I asked, “Then is there value in organized religion?”

“There's value in fellowship,” said Bryan. “It would have to be people whom I trusted and who were open minded. There's not a lot of value in going somewhere to have people tell you you're wrong.”

“Can I expand?” Chris asked. We nodded. “Churches are like support groups, you know, for people who want guidance... It validates them. I think marriage is a compact version of that. It's also easier for people to become excited when there are lots of people. It makes them zealous.”
“But some people go because they think they have to,” said Bryan.

“Yes. In Catholic church, my parents judged me from a standpoint of perfection instead of understanding I was imperfect,” said Chris. “I just wanted to sleep in on Sundays.”

“I wish people were more open-minded,” Bryan said. “It's intimidating to discuss all this with those who are so knowledgeable in their own religion. For me it's much more abstract. There's nothing I can gain from someone who doesn't value my questions.”

Something in that last statement rang true for me, like I needed to highlight it and pray about it and tell people to listen closely. No one had ever valued Bryan's questions; they had treated his curiosity as a battle to be won.

“And Hell is a good form of extortion,” Bryan continued, “Being good has a lot to do with it but it doesn't seem logical that someone could live an evil life and be saved on their deathbed,” A tough concept for us all. “I don't know. There are so many religions telling me so many things, and that if I don't choose one of them I'll go to hell. It just feels like extortion.” There was that word again. Extortion. Blackmail.

A part of me used to get frustrated that I couldn't “close the deal” with friends like Bryan and Chris. The other part was always left ashamed at the way my heart for God was still thinking in sales terms. That salesman will always be an embarrassing part of my inner-self, trying to turn my passions into marketable products.
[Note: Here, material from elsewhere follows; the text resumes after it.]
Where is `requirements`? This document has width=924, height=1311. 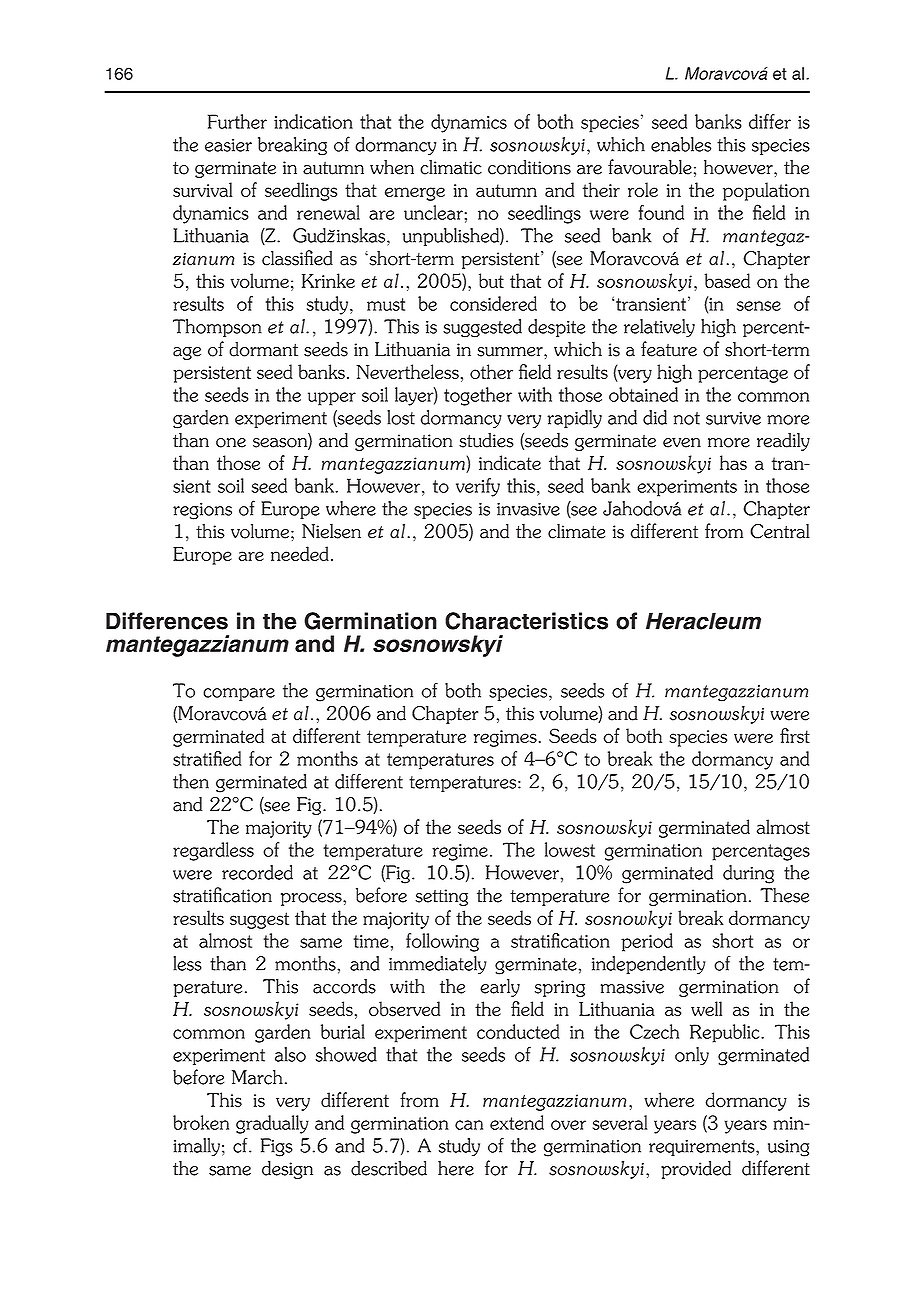 requirements is located at coordinates (703, 1148).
So how do I make Christianity work for guys like Chris and Bryan? Do I tailor it to fit their comforts? Do I try to make it less offensive? I think not, but my humanism desperately tries to create a politically correct apologetic. Bryan himself said there was right and wrong — he even said that evil people shouldn't deserve heaven. So Christian or agnostic, we all have judgment hiding somewhere. God tells us to let that judgment go and trust Him to cover us with love. That makes all of this so exasperating: no matter how much I try to appeal to sensibility and logic, the Biblical God still flies in the face of all our wisdom.

* Peter Walker works with youth and worship ministries, desperately trying to forget the wrong answers and recover the right questions. He also creates the Essence Project.